Lesson 4.3
Re-ranking the candidates
The compressed search gets you a rough shortlist fast. A quick exact re-score of just that shortlist buys most of the lost recall back.
Rough first, exact second
Compressed distances are estimates, so the top few they return are sometimes slightly wrong. The standard cure is a two-pass search. First pass: use the fast compressed estimates to pull a shortlist of, say, the top 50 candidates (the rough best guesses, roughly right but not yet trustworthy). Second pass: re-score just those 50 with exact distances, using the full vectors, and keep the real top few. The exact pass is expensive per comparison, but you only run it on a tiny shortlist, so it is cheap overall.
Below, with re-ranking off, the rough shortlist misses a true neighbour or two (shown in coral). Turn re-ranking on and grow the shortlist N: the exact re-score pulls the true top-4 back in, and recall climbs toward a perfect 1.0.
Grow the shortlist, then re-rank it exactly
recall@4 --
true neighbour, found true, missed returned, wrong
Re-ranking takes a shortlist from the fast compressed search, re-scores it with exact distances, and keeps the true top-k (the k best results you actually want to return). Most lost recall comes back for very little extra work.

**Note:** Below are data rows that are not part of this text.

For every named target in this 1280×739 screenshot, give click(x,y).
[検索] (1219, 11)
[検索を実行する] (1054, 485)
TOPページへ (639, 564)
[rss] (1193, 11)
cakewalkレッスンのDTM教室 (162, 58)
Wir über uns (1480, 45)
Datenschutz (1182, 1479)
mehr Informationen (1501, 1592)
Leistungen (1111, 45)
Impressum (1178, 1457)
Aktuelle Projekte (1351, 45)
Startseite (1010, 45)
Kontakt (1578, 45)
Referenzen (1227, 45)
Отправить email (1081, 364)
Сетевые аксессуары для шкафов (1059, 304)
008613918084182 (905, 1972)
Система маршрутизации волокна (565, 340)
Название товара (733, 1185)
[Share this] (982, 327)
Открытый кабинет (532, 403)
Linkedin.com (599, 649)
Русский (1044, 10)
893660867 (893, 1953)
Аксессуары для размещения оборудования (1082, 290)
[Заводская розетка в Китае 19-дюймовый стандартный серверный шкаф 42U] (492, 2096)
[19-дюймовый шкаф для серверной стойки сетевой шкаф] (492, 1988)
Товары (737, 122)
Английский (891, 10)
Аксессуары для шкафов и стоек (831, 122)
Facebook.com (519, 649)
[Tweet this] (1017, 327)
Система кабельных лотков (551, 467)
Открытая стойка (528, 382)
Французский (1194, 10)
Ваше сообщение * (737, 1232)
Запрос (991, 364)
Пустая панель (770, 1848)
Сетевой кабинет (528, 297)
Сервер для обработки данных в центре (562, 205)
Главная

The catch, and the balance
Re-ranking needs the full vectors on hand for the second pass, so you keep them somewhere cheaper, on disk or in slower memory, away from the compressed codes that drive the fast first pass. The shortlist size N is the dial: too small and a true neighbour never makes the shortlist to be rescued; too large and the exact pass starts to cost real time. A little re-ranking is one of the best deals in the whole pipeline.
Key takeaways
Re-ranking re-scores a small compressed shortlist with exact distances to recover the true top-k.
It recovers most of the recall lost to compression for very little extra compute.
The shortlist size N is the dial: too small misses neighbours, too large costs time.